A caution on walk-in heart scan clinics
If you decide to have a heart scan, it may be best to have it done through your primary doctor, since he or she already knows your other risk factors for a heart attack. If you choose a walk-in scan, be sure to take a copy of the results to your own doctor for follow-up. He or she can help you decide what steps you may need to take to improve your heart health and prevent a heart attack.
How you prepare
Most experts agree that you should visit your doctor for an exam before heading to the nearest walk-in center for a heart scan. This can provide additional information on your heart attack risk for your doctor to consider. This exam should include:
Otherwise, you don't need any special preparations to have a heart scan.
What you can expect
During the procedure
A CT scan is an X-ray technique that produces images of your internal organs that are more detailed than are those produced by conventional X-ray exams. CT scans use an X-ray-generating device that rotates around your body and a very powerful computer to create cross-sectional images, like slices, of the inside of your body.
Calcium deposits show up as bright white spots on the scan. The standard imaging technique for coronary arteries uses electron beam computerized tomography (EBCT), also called ultra-fast CT.
Before the scan, you may be asked to change into a hospital gown, although some facilities don't require it. You'll lie on a table with a few electrodes attached to your chest. The table will slide into the CT scanner, which creates the images. You may be asked to hold your breath for a few seconds so that the technicians can get clear images of your heart. After a few minutes, your doctor or technician will have a score that helps estimate your heart attack risk - and may help guide treatment.
In addition to identifying calcium, CT scans can produce detailed pictures of your heart arteries to show the presence of any narrowing (stenosis) of your heart arteries due to coronary artery disease. For this type of cardiac CT, dye is injected into a vein to visualize the coronary arteries (called CT angiography).
After the procedure
After your heart scan is finished, your doctor will share the results with you. If you'd like a copy of your scan, ask your doctor, since copies aren't routinely given. If your coronary calcium score is high, that may mean you need more aggressive treatment of your heart attack risk factors, such as medications or lifestyle changes. Your doctor may also recommend more-invasive tests, such as coronary angiography, based on your scan results.
The theory behind using heart scans is that the more calcification you have, the worse your heart disease.

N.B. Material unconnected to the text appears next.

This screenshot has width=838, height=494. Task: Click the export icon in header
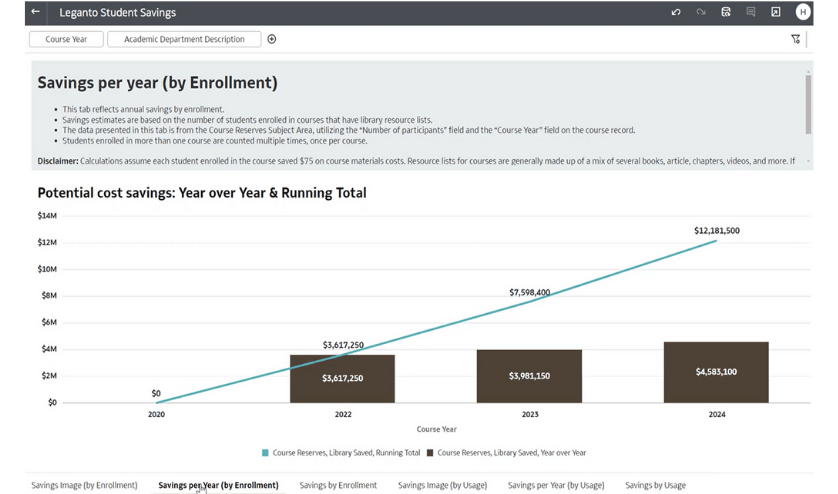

But even having very small amounts of calcium might indicate that you could go on to develop heart disease unless you take aggressive measures to stop it, such as eating a healthier diet, reducing your cholesterol and quitting smoking.
Having calcium in your coronary arteries may not necessarily mean that you have heart disease. It's possible you could have false-positive results, meaning there's an error on the scan. That means you might get unnecessary and invasive tests, such as coronary angiography, that could cause you to worry needlessly about your health.
The flip side is also true: If a heart scan shows your arteries are free of calcium, it doesn't necessarily mean you don't have heart disease. The plaques that build up in your arteries are initially soft and only become hard and calcified over time. So you can still have significant plaques clogging your arteries, and the scan won't detect them. These false-negative test results can give you a clean bill of health when you actually have heart disease or are at risk of developing it.